#### PROBLEM DESCRIPTION
Only the lines from the one containing "Given: Click the return keyword" through the one containing "Open the gold cutlery pieces photo on wood" should be printed, exactly as they appear below, with both ends included.
=== Begin Enclosure ===
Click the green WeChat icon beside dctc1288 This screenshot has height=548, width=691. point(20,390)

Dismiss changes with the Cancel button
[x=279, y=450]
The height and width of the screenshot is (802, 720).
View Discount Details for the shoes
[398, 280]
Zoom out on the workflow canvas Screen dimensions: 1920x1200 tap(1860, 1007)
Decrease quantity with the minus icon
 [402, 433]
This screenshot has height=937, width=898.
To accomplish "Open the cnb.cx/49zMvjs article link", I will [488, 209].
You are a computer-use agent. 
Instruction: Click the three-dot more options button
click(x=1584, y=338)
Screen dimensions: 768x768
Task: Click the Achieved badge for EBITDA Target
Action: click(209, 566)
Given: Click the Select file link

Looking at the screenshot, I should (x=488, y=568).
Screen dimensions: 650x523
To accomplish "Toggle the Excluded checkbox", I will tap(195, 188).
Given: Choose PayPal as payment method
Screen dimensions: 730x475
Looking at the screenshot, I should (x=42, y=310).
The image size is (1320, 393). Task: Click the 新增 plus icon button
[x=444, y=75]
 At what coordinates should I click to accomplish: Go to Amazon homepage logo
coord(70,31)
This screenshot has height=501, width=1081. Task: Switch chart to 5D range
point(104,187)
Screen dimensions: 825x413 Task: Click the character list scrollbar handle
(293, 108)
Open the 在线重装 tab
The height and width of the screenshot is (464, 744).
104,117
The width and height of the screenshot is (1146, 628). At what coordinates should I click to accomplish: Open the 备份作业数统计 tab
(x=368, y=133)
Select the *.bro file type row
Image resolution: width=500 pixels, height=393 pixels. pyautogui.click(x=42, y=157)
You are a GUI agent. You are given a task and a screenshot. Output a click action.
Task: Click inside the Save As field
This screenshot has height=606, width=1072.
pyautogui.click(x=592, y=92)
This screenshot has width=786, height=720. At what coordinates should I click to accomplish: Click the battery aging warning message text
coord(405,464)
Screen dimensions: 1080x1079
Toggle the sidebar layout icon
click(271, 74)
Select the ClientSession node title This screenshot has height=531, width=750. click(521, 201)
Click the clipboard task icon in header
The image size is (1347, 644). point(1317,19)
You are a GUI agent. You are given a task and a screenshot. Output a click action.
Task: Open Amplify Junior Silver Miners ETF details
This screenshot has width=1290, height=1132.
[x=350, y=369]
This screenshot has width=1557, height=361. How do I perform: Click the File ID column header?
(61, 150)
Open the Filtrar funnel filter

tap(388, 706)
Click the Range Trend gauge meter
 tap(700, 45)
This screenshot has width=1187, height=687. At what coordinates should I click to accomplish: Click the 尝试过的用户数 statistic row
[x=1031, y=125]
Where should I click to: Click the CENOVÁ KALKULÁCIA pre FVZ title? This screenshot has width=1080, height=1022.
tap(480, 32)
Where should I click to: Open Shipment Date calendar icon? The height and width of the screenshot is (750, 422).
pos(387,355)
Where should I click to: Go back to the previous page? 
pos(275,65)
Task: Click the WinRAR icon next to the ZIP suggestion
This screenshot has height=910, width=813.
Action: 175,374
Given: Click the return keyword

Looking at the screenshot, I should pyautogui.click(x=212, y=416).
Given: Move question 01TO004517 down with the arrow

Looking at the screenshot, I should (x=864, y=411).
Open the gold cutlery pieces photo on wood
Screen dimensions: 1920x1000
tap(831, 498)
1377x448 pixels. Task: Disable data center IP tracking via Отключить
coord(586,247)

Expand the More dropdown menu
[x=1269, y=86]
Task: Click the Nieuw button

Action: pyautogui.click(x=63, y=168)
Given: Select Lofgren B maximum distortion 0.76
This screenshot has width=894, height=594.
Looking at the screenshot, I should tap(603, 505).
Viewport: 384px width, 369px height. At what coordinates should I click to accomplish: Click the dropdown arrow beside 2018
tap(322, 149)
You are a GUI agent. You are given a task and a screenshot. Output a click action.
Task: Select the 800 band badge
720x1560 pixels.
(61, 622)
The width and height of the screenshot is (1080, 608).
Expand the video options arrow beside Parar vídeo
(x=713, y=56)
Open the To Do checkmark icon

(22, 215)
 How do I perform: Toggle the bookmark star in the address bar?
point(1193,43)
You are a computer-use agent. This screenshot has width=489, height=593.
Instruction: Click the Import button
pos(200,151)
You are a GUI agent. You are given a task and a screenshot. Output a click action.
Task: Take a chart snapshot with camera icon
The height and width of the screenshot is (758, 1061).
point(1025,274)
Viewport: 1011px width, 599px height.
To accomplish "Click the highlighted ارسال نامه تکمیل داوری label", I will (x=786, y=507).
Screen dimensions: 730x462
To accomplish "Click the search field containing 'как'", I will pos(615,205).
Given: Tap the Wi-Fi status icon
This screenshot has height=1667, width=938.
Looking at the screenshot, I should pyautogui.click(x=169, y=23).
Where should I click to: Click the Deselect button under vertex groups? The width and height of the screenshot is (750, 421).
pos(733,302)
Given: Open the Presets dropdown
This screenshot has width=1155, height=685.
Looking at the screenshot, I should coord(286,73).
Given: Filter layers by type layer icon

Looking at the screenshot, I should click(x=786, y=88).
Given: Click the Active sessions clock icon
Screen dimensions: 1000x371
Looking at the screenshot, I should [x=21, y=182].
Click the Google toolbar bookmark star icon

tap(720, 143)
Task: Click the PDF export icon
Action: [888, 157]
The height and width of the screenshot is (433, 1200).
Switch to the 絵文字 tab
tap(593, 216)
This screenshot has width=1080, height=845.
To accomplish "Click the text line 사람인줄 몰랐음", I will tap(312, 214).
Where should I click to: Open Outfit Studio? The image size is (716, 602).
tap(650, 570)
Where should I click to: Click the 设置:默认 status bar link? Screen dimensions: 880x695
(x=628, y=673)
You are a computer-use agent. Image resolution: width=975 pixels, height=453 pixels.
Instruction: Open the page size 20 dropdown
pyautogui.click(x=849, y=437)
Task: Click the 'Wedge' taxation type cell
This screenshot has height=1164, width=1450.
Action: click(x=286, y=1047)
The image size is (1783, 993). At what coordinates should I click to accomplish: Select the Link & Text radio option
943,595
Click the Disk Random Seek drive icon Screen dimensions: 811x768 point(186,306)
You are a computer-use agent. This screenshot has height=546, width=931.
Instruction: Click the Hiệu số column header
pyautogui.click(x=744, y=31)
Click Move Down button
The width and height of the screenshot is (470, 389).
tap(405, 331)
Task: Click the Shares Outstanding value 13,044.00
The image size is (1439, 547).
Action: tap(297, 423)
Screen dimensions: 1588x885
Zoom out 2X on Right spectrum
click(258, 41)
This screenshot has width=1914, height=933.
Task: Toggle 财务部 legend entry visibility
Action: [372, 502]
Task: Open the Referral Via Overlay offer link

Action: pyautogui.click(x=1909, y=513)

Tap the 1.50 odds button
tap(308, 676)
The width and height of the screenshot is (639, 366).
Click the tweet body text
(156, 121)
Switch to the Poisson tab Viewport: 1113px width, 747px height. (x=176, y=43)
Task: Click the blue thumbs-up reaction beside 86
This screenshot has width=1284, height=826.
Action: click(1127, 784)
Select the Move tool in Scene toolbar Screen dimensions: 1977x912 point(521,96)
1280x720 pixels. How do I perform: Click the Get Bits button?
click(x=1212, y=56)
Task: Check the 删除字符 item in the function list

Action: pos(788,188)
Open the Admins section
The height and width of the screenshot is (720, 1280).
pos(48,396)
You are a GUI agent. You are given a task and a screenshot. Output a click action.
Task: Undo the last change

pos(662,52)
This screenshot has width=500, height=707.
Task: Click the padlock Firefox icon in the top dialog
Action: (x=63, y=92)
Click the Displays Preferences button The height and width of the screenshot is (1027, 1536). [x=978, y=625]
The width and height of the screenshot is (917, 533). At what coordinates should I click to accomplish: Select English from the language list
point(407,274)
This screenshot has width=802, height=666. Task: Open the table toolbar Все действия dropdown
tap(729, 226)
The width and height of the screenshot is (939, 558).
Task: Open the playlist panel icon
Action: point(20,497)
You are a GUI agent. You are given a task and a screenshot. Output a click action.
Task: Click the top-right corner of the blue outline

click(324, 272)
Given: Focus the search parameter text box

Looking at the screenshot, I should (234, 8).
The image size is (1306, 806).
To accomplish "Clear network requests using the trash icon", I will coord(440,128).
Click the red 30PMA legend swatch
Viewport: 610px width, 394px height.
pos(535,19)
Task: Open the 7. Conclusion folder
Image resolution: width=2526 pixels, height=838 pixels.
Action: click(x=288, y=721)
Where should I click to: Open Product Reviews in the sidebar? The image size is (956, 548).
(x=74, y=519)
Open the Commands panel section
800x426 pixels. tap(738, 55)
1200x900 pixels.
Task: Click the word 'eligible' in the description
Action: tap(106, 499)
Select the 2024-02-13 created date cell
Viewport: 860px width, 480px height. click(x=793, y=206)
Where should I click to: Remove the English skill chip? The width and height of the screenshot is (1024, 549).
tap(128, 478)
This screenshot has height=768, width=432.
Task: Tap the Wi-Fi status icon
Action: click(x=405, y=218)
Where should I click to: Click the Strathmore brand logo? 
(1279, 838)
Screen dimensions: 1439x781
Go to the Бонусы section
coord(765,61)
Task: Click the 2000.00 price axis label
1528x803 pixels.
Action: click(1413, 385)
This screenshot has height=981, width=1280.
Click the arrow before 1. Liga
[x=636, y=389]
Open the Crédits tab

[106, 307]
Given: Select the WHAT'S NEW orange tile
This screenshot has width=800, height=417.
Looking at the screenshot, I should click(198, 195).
=== End Enclosure ===
#### TASK RESULT
Given: Click the return keyword

Looking at the screenshot, I should pyautogui.click(x=212, y=416).
Given: Move question 01TO004517 down with the arrow

Looking at the screenshot, I should (x=864, y=411).
Open the gold cutlery pieces photo on wood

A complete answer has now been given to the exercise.